▸ **Exercise directions**: Rewrite the listing from the line with "This screenshot has width=470, height=314." to the line with "The height and", replacing "screenshot" with "screen capture" and keeping everything else the same. Leave the pictures out.

+++ Data entries +++

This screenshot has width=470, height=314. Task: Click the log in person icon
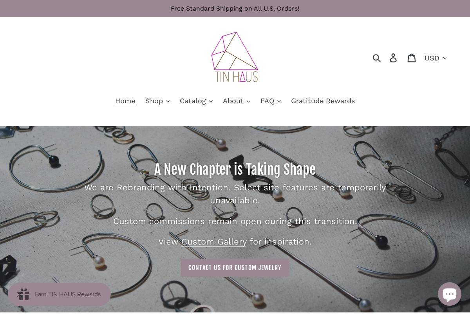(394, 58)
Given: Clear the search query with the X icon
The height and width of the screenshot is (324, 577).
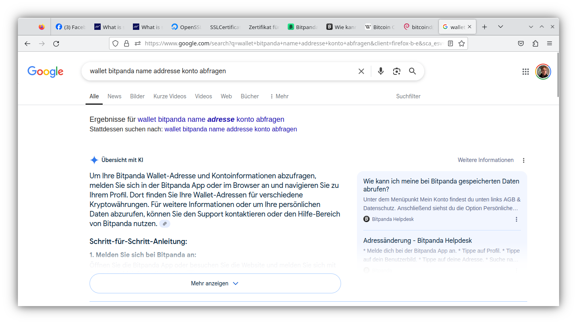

+++
+++ Data entries +++

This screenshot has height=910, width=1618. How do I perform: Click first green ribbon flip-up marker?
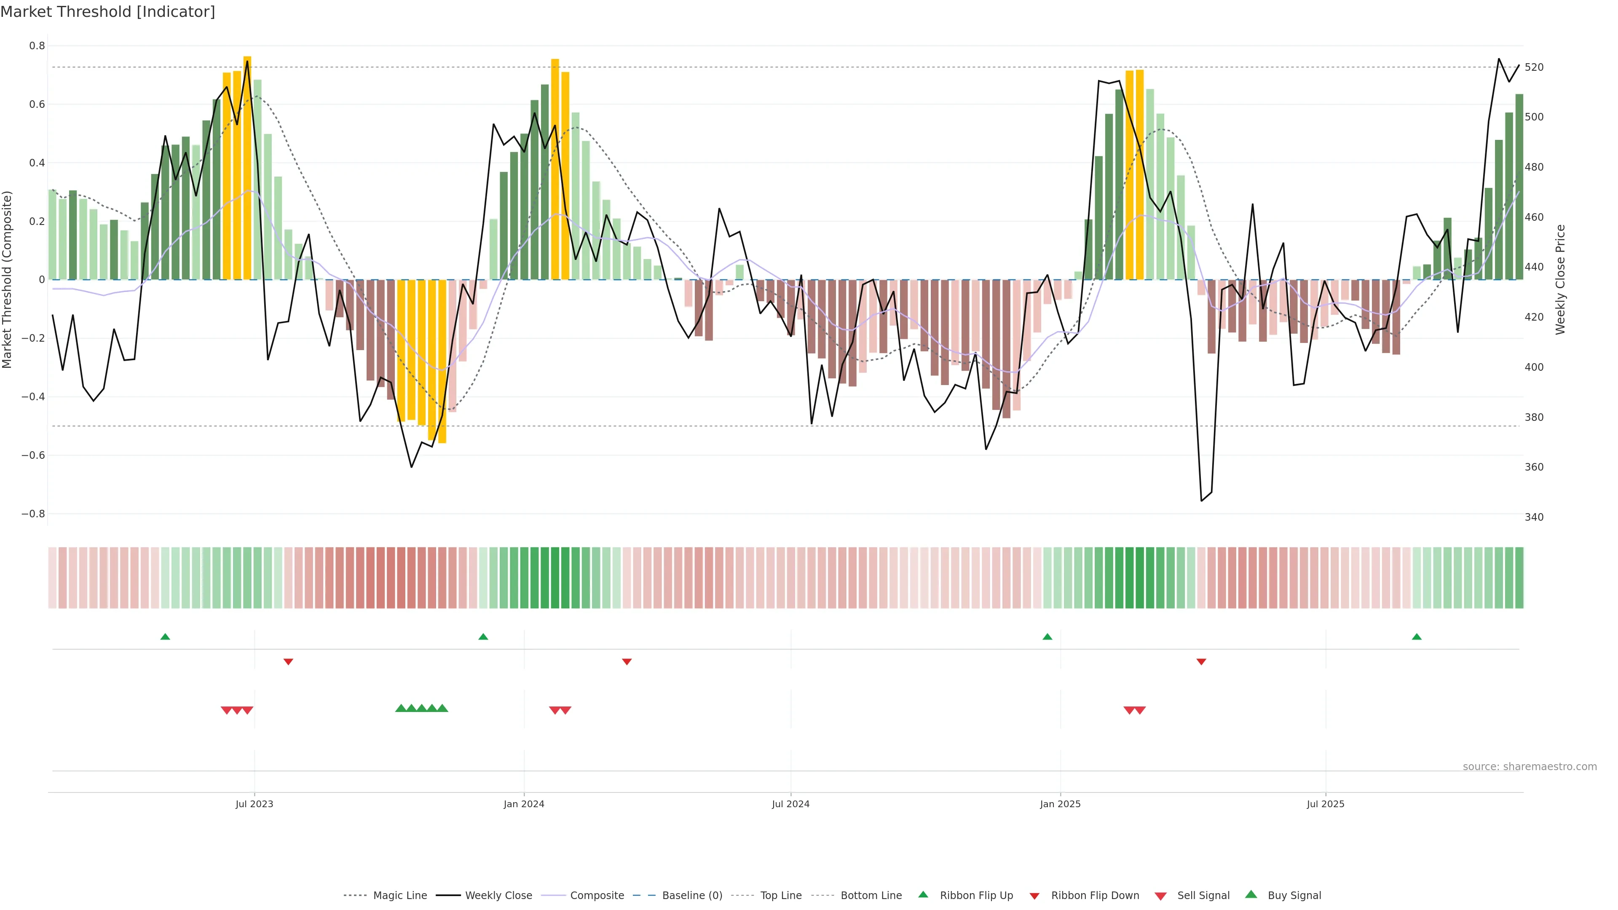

+++
+++ Data entries +++

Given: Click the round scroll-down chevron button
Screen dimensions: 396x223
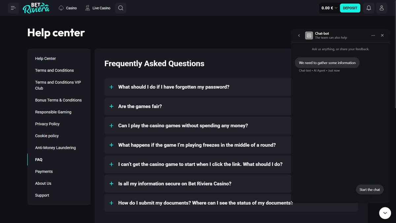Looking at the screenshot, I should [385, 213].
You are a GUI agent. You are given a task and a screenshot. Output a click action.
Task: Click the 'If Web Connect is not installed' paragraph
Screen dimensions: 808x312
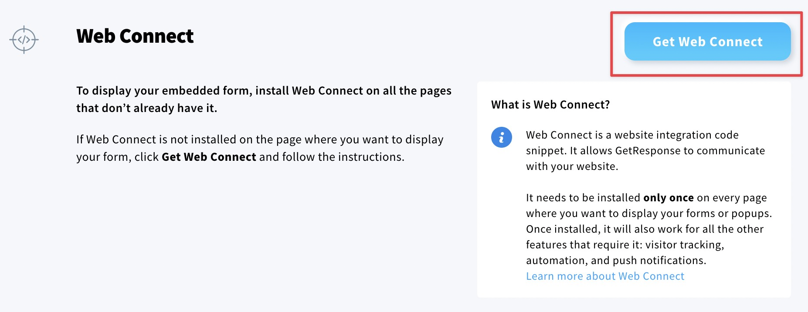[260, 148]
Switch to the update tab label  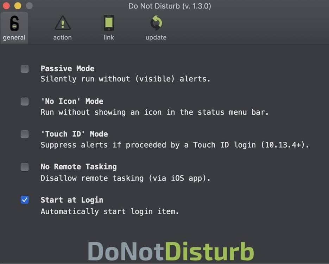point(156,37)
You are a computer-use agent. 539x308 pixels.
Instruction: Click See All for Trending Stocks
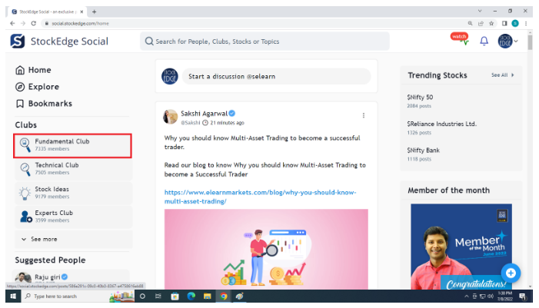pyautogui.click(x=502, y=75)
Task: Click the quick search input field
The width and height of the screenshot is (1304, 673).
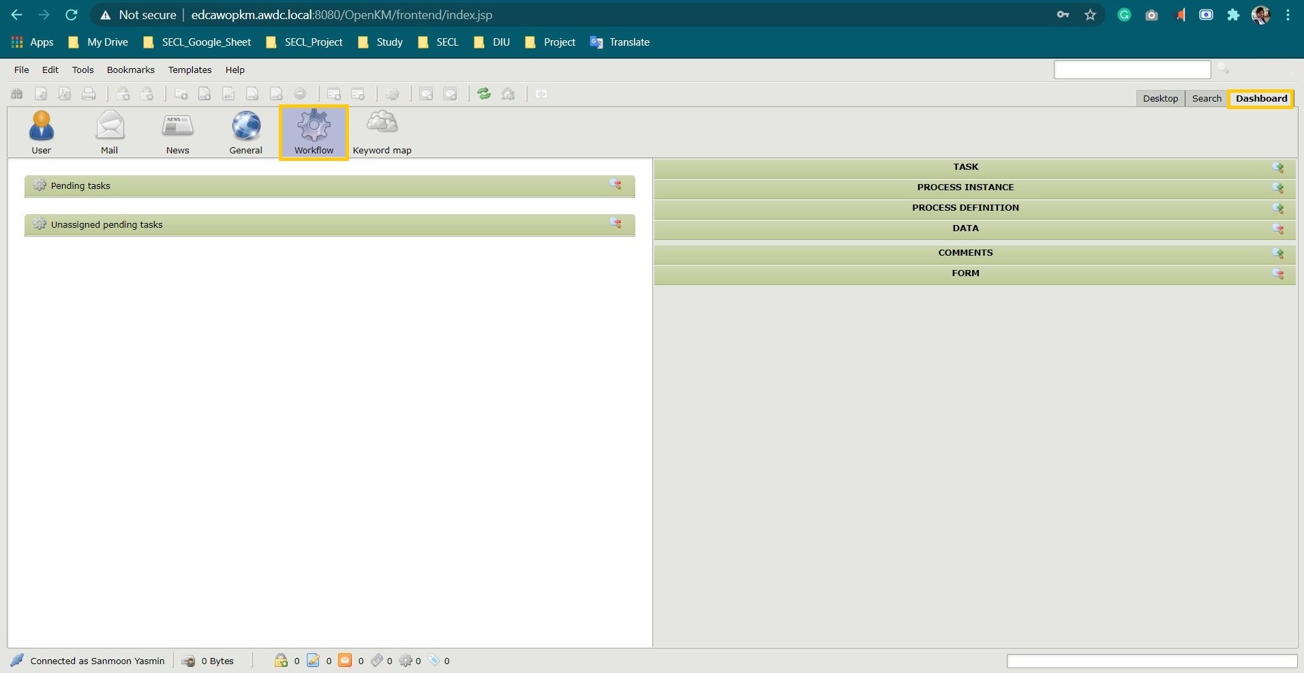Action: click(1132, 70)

+++

▸ **Exercise solution**:
This screen capture has width=470, height=314. Task: Click the log in person icon
(394, 58)
Given: Clear the search query with the X icon
The height and width of the screen capture is (324, 577).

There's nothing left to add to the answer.